THE difference between a person purchasing a product or choosing against it might be the difference between a well-designed application form and a poor one, according to the president of the professional body representing advertising.
Speaking in Edinburgh yesterday, Rory Sutherland – president of the Institute of Practitioners in Advertising – told his audience of – among others, advertising creatives and ad space buyers – that in many instances it’s not the proposition on offer that matters but the experience at the point of purchase. And if the experience is uncomfortable or involves even just a little perceived unnecessary effort, then the purchase might not go ahead, even when the proposition remains compelling.
According to Sutherland – and his co-speaker, ‘behavioural economist’, Nick Southgate – the reward/effort experience at the point of purchase has a “ludicrously disproportionate” influence on whether a product is actually purchased or not, yet the advertising/marketing industry has broadly not paid much attention to it – often because the vital changes perhaps required to make a purchase pleasurable is perceived to be too modest to be bothered with.

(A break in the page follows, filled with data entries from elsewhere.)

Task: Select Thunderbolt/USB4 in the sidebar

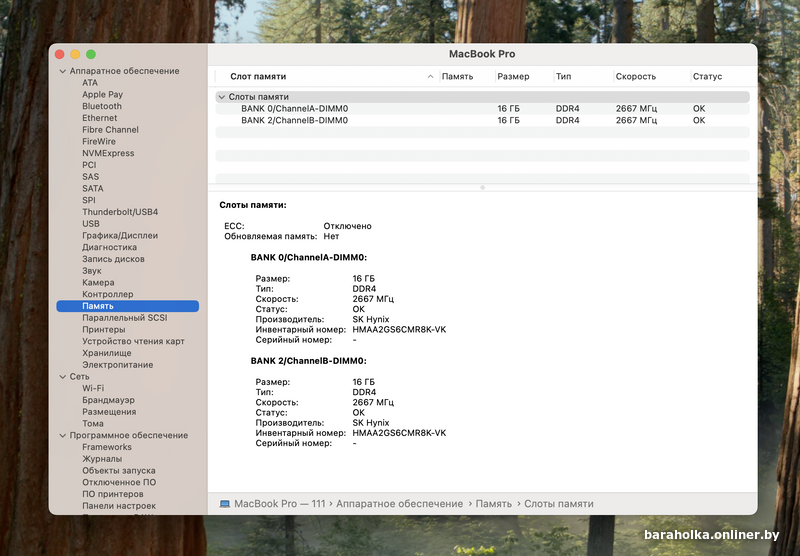Action: pos(120,212)
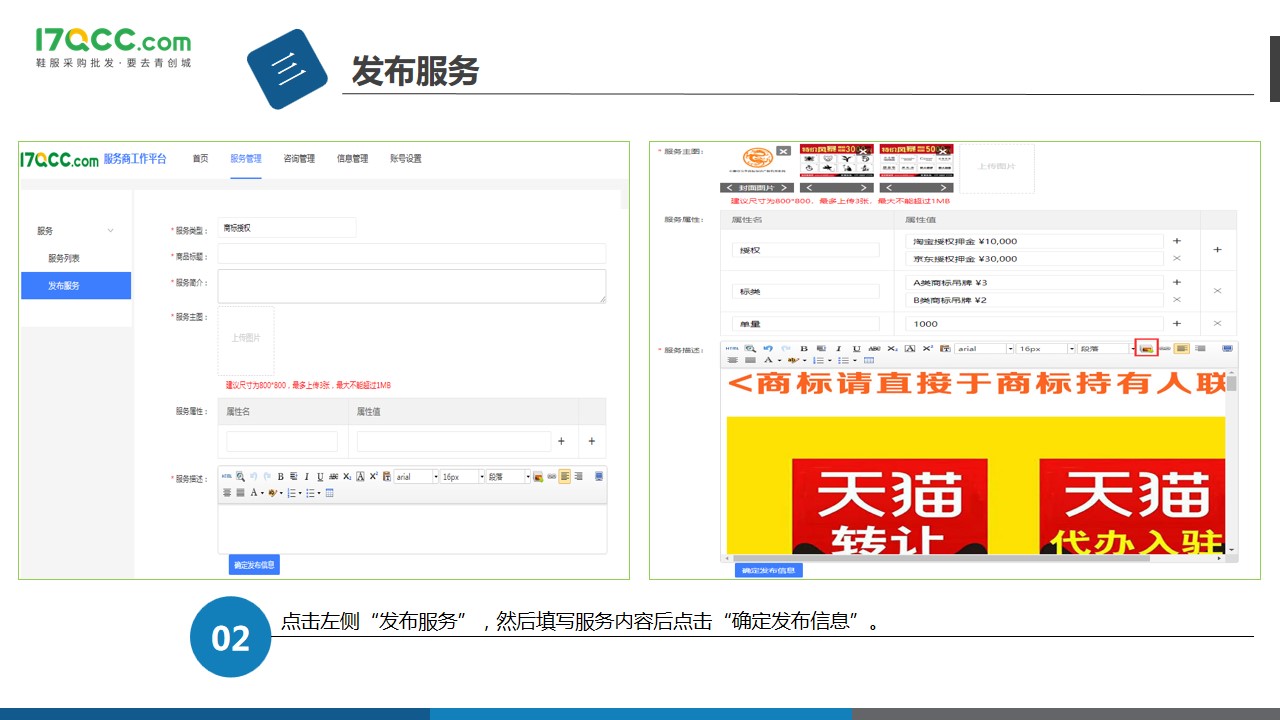Switch to the 账号设置 tab
The width and height of the screenshot is (1280, 720).
[406, 159]
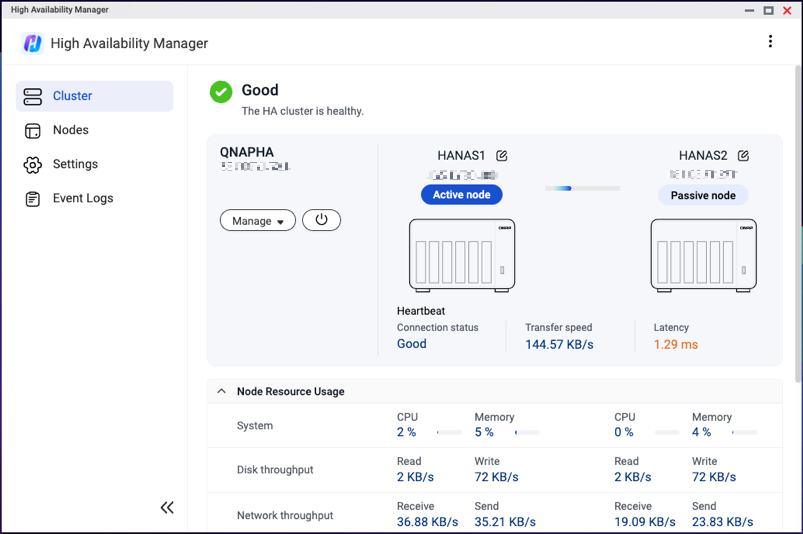The height and width of the screenshot is (534, 803).
Task: Click the Active node badge
Action: [462, 195]
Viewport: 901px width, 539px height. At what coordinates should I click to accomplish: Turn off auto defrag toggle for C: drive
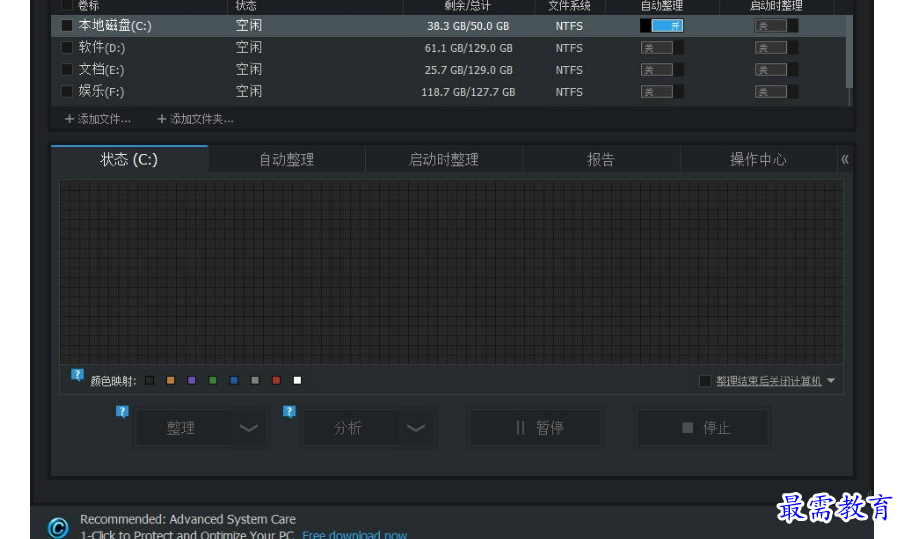661,26
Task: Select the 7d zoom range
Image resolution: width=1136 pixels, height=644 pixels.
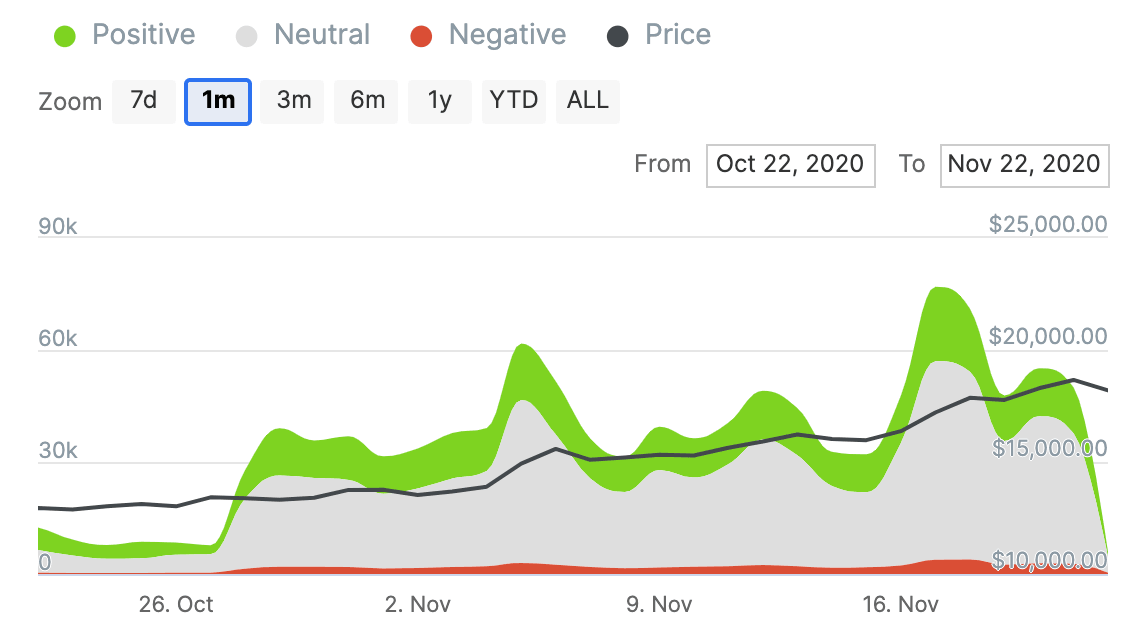Action: point(143,100)
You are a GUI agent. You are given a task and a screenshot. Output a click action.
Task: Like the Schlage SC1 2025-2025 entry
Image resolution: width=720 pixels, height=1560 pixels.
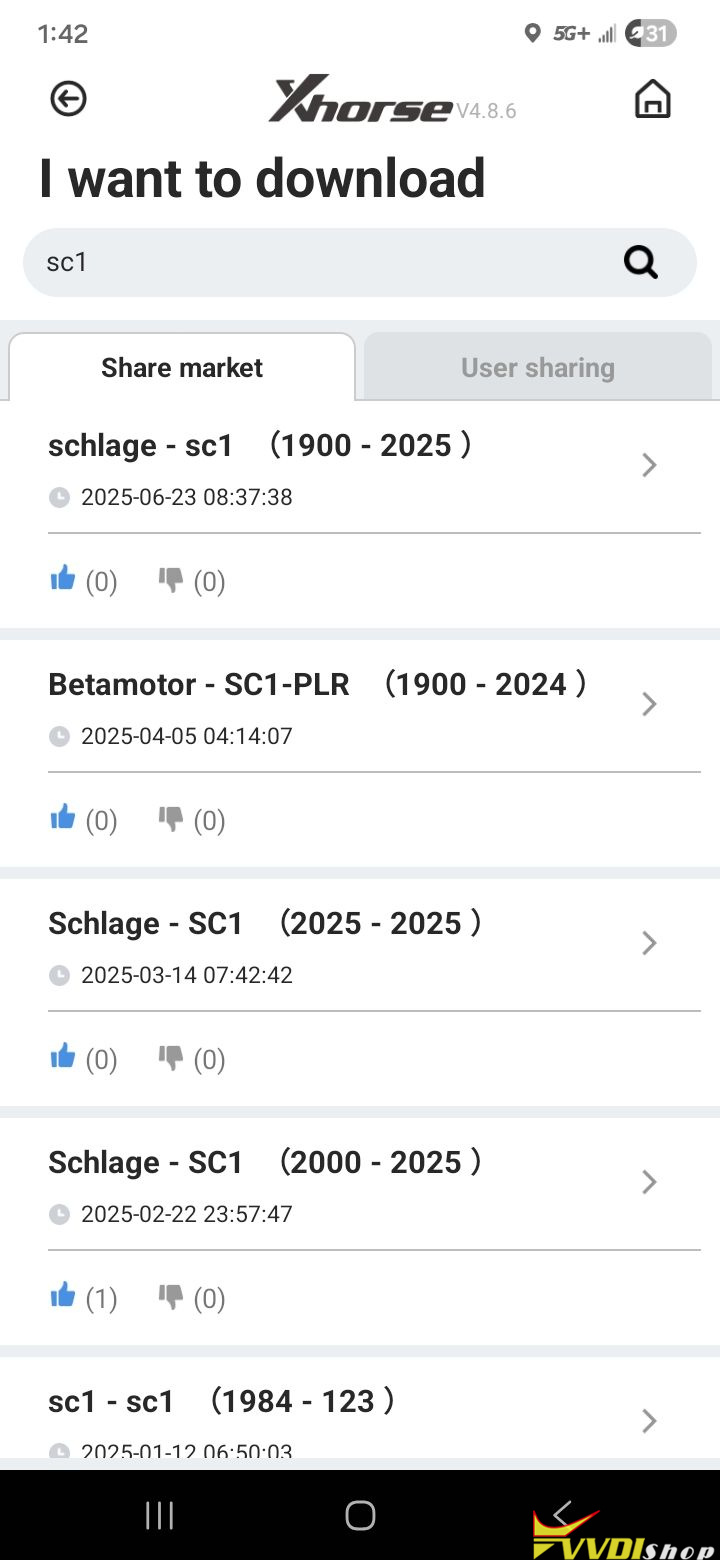tap(63, 1057)
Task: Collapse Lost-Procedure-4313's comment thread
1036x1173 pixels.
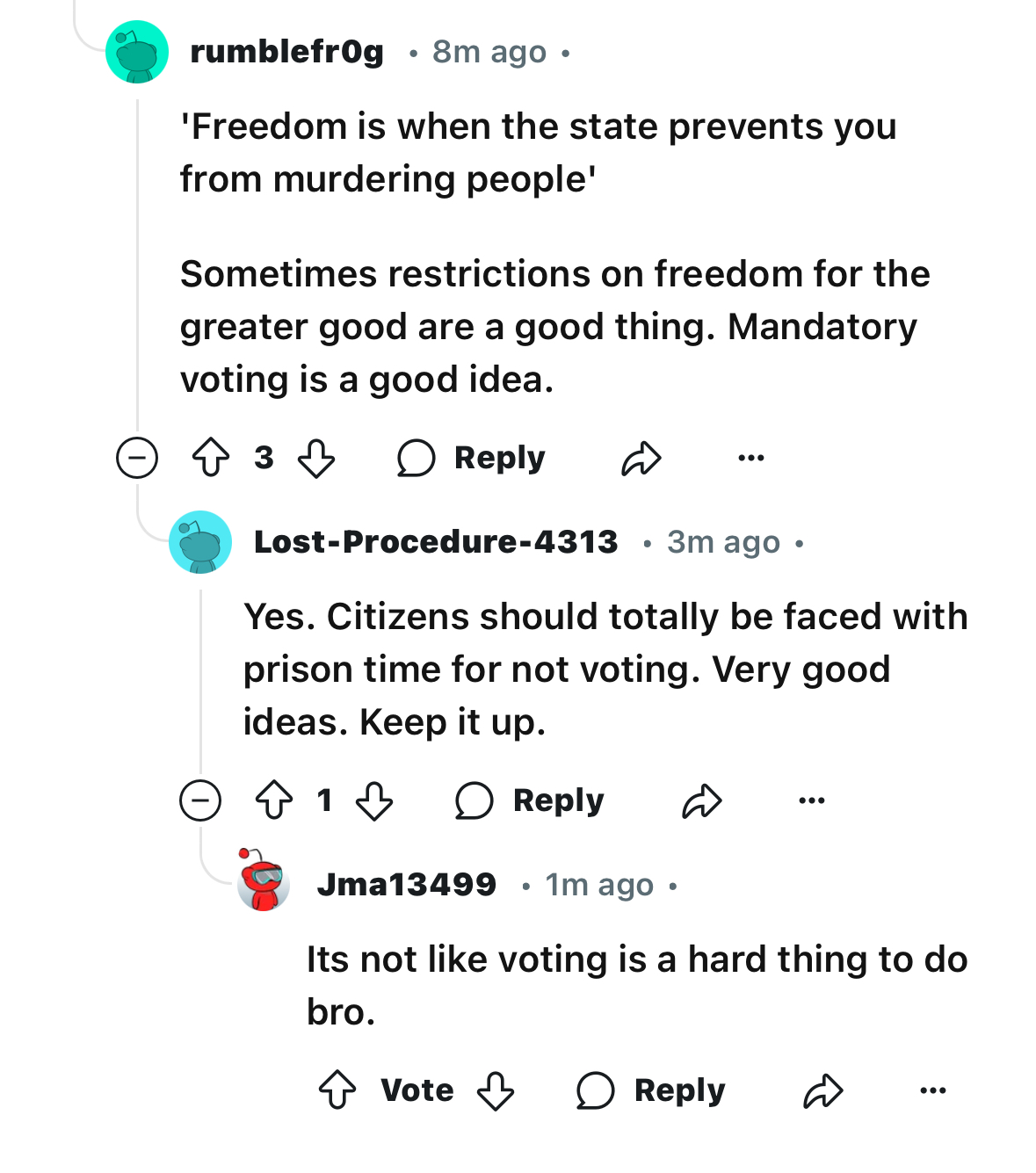Action: pos(200,800)
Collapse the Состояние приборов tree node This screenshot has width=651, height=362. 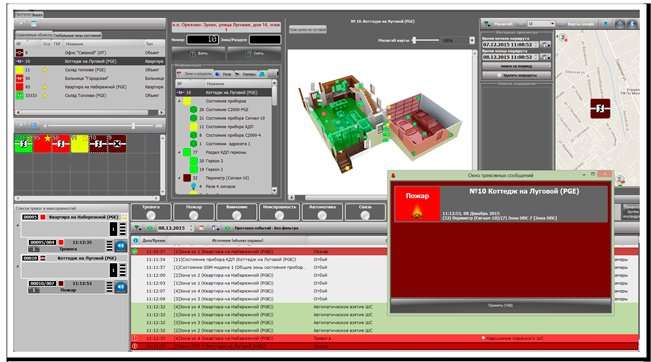(179, 101)
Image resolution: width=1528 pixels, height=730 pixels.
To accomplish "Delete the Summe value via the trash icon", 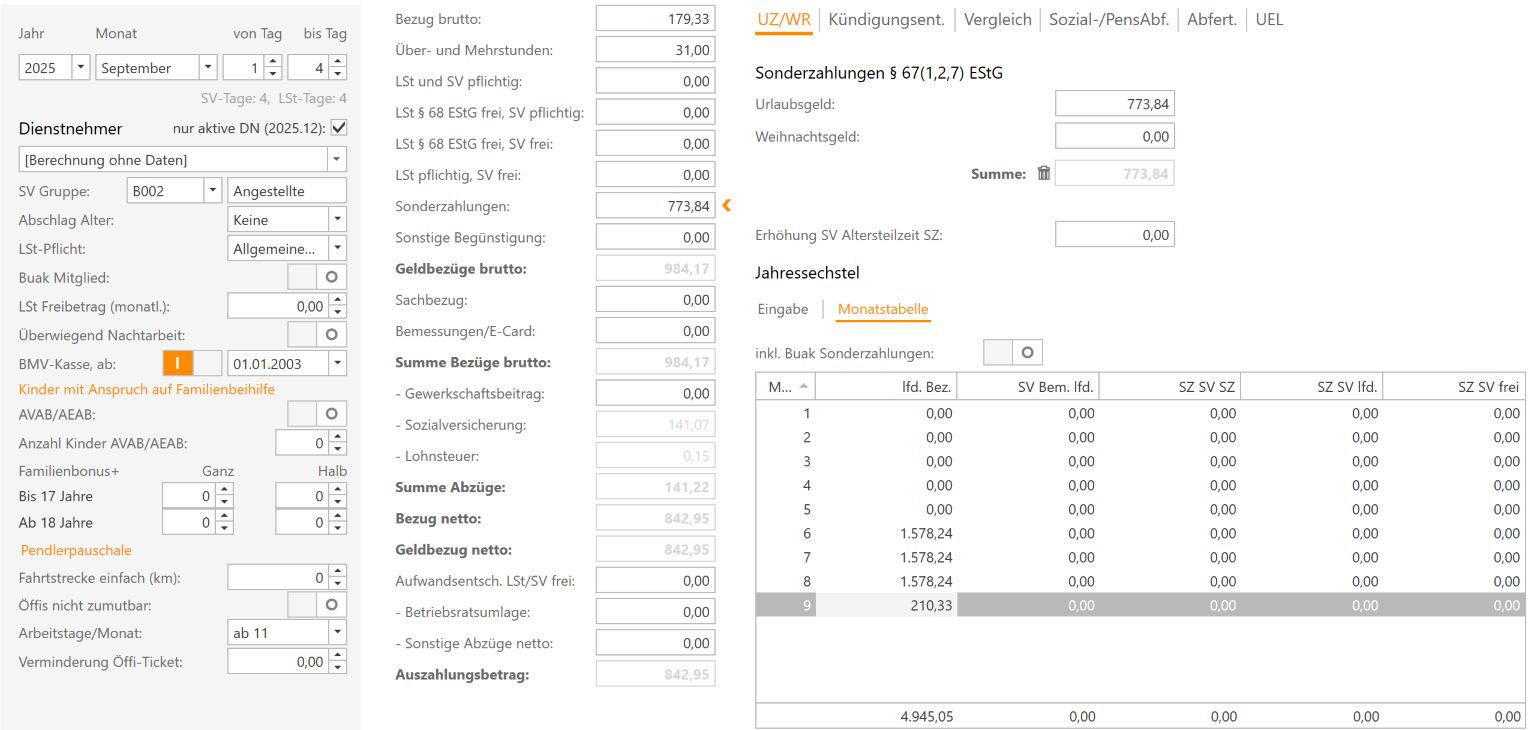I will (x=1043, y=172).
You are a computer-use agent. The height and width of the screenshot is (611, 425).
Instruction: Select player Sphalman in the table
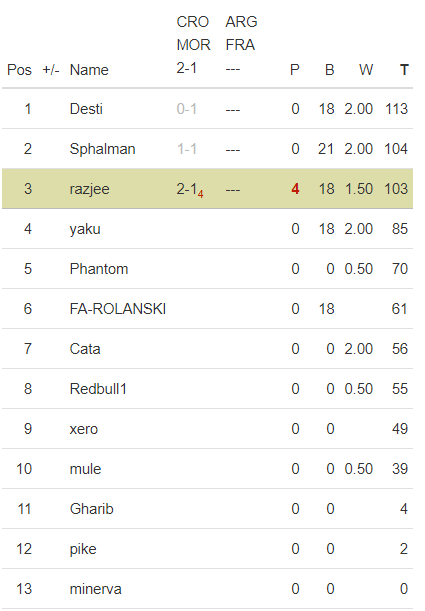coord(102,149)
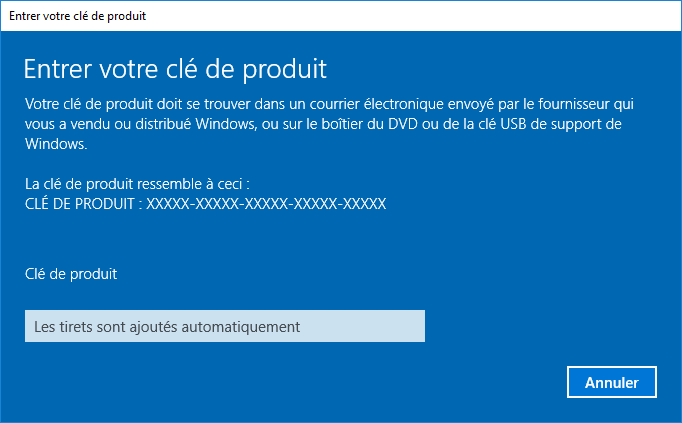Click the large "Entrer votre clé de produit" heading
682x423 pixels.
[175, 70]
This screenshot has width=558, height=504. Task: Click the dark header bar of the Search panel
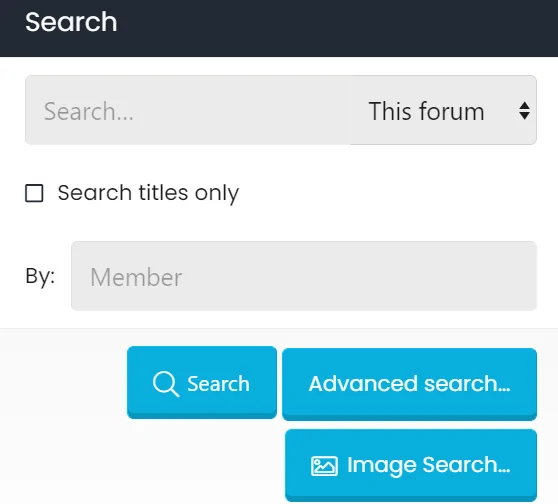pos(279,28)
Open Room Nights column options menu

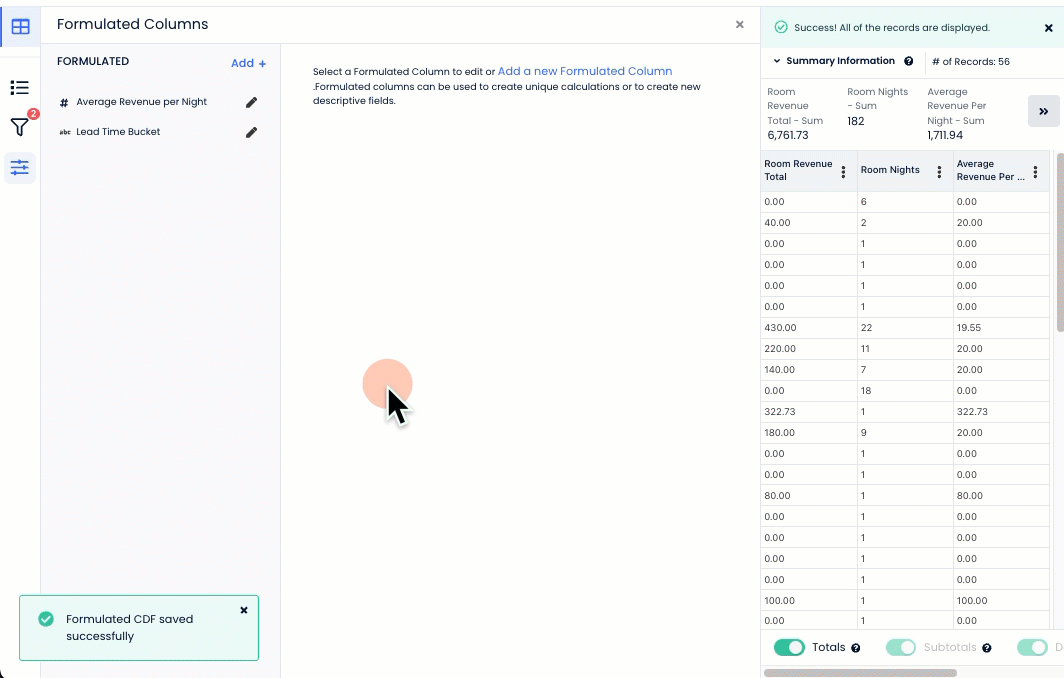click(x=939, y=171)
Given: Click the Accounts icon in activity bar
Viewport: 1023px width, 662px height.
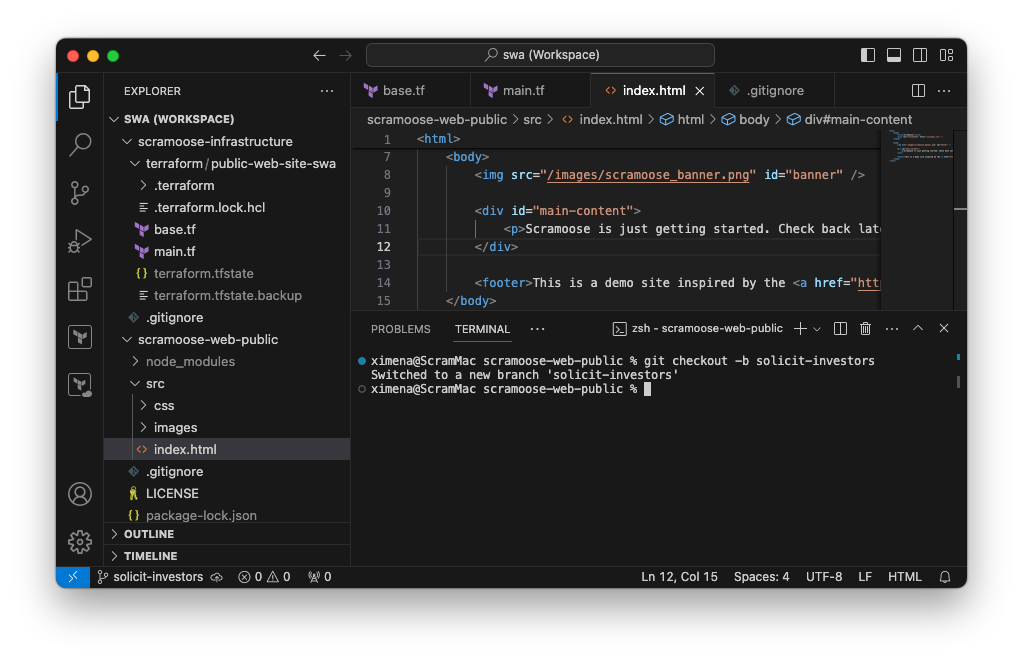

A fund of stories and suggestions, Sutherland is of the view that the best time to encourage people to give up smoking, say, is when they are already feeling ‘under the weather’ – for instance, when they have a bad cold – to mask the withdrawal symptoms of giving up nicotine.
Similarly, he believes travelling by rail is not necessarily about the length of the journey, but the experience of being a rail traveller, including how difficult it can be going to the toilet in a rail station – hence, he is against investing billions of pounds in high-speed rail.